Gógol pasó casi cinco años viviendo en Italia y Alemania, viajando también algo
por Suiza y Francia. Fue durante este período cuando escribió la que sería su
obra más representativa, Almas muertas, cuya primera parte se
publicó en 1842, y también la que sería su novela más popular, Tarás
Bulba, protagonizada por el cosaco del mismo nombre y ambientada
en el siglo XVI en tierras ucranianas, las cuales entonces estaban parcialmente
ocupadas por los polacos.
Dos novelas
por las que todavía hoy se recuerda a Nikolái Gógol —si bien yo añadiría también Historias
de San Petersburgo como imprescindible para entender su obra— y
completamente diferentes entre sí. Si Almas muertas es sin
lugar a dudas la gran novela de Gógol, considerada por muchos críticos a la
altura de El Quijote o la Divina Comedia, ya fuera
por lo original de su propuesta, un mercader, Chichikov, que compra el alma de
los siervos muertos para que los terratenientes pudieran inscribirlos en el
registro como bienes activos, o por lo innovador, valiente incluso, de su
escritura al tratarse de una sátira burlesca de todo un sistema en crisis como
era el de la Rusia anterior a la emancipación de los siervos, y un estilo donde
se alternan una increíble maestría descriptiva con una libertad absoluta a la
hora de enfrentarse a la previsible estructura del texto según los cánones de
la época, su segunda novela más conocida, Tarás Bulba, es todo lo
contrario, una novela histórica bastante formal, prácticamente un folletín, con
el claro objetivo de convertirse en un gran éxito de público, ni más ni menos
que aquello de lo que estaba más necesitado Gógol una vez tomada la decisión de
dedicarse profesionalmente a la escritura en exclusiva.

- - - - -

INSTRUCCIONES Y REQUISITOS: Retoma el texto sobre Gógol y sus dos novelas más conocidas y continúalo a partir de su última oración.

EXTRACTO DE LA FUENTE:
- - - - -

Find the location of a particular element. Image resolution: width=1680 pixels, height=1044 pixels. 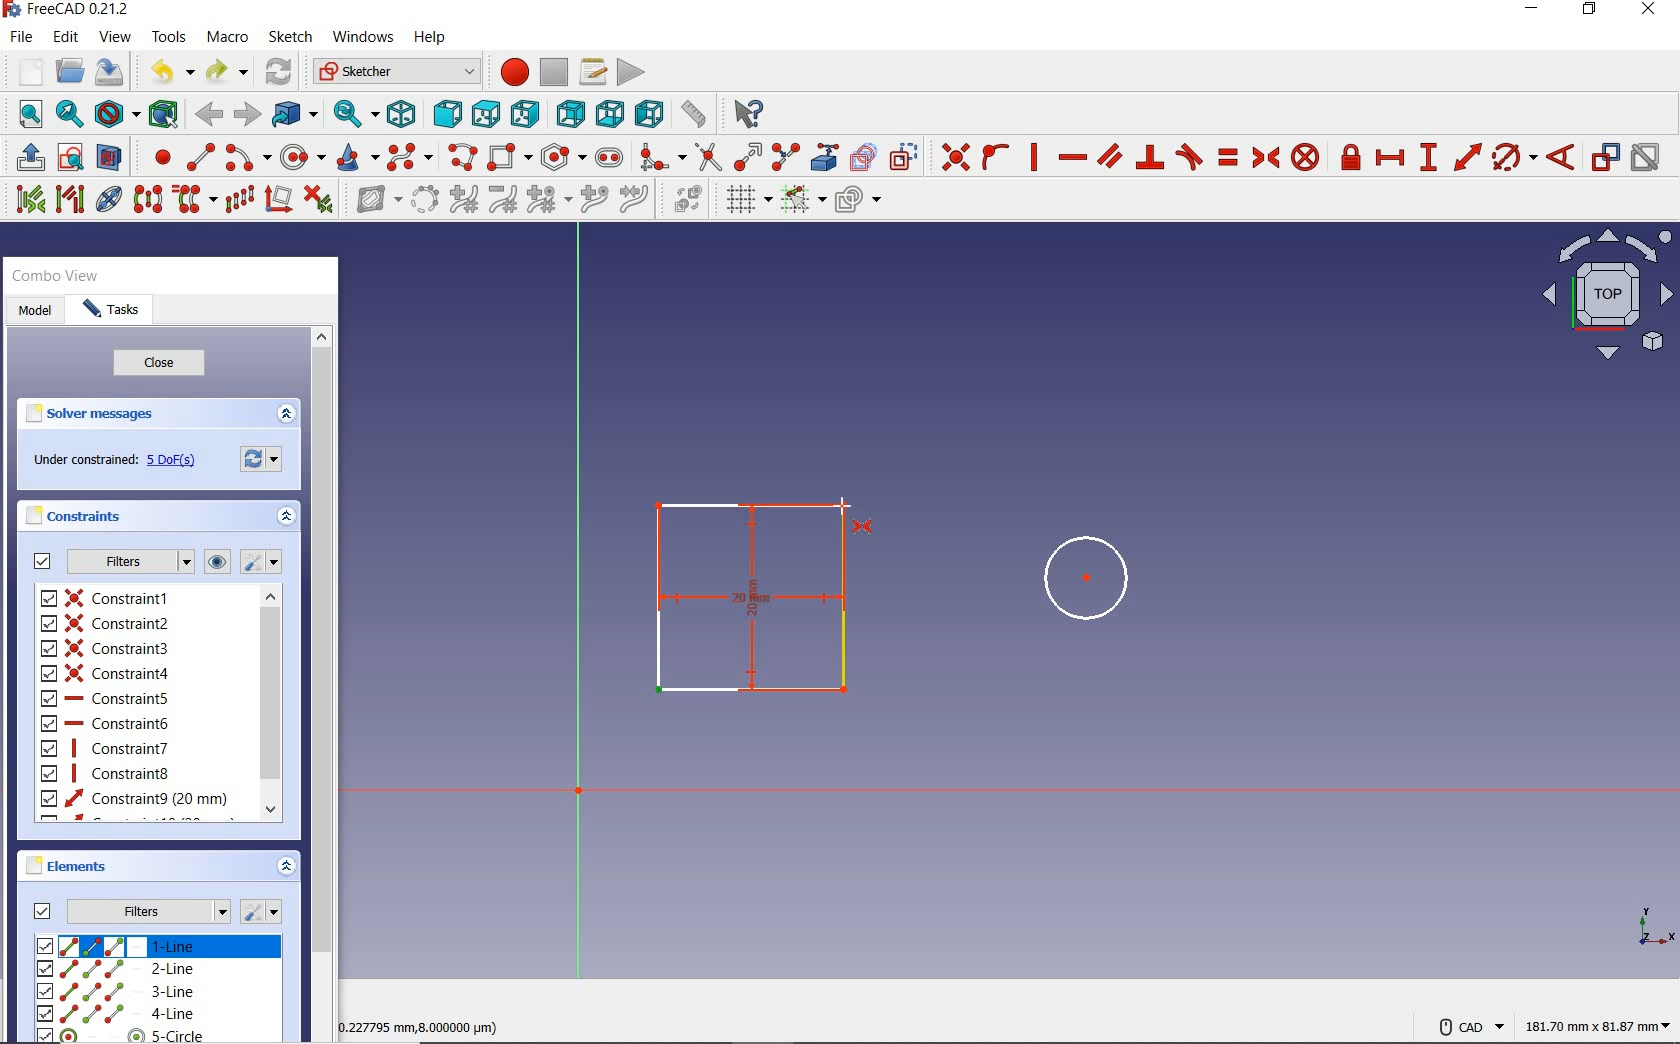

constraints is located at coordinates (75, 517).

- - - - -

RESPUESTA ESCRITA:
Sin
embargo, Tarás Bulba es también la razón por la que todavía
hoy en día se pelean dos naciones como Rusia y Ucrania, empeñadas cada una de
ellas en apropiarse del nombre de Nikolái Gógol para su panteón de glorias
patrias. Y por eso mismo también, por lo ridículo de esta pugna para determinar
si Gógol fue un escritor más ruso que ucraniano o a la inversa, una pugna que
alcanzó su más altas cotas de sinrazón durante el bicentésimo aniversario del
nacimiento del gran escritor en 2009 al enzarzarse tanto las autoridades rusas
como las ucranianas en una disputa acerca de a quién pertenecía la gloria antes
citada, Tarás Bulba resulta fundamental, si no para entender
en su totalidad el conflicto identitario que enfrenta a rusos y ucranianos, sí
al menos para acercarse a las raíces de éste.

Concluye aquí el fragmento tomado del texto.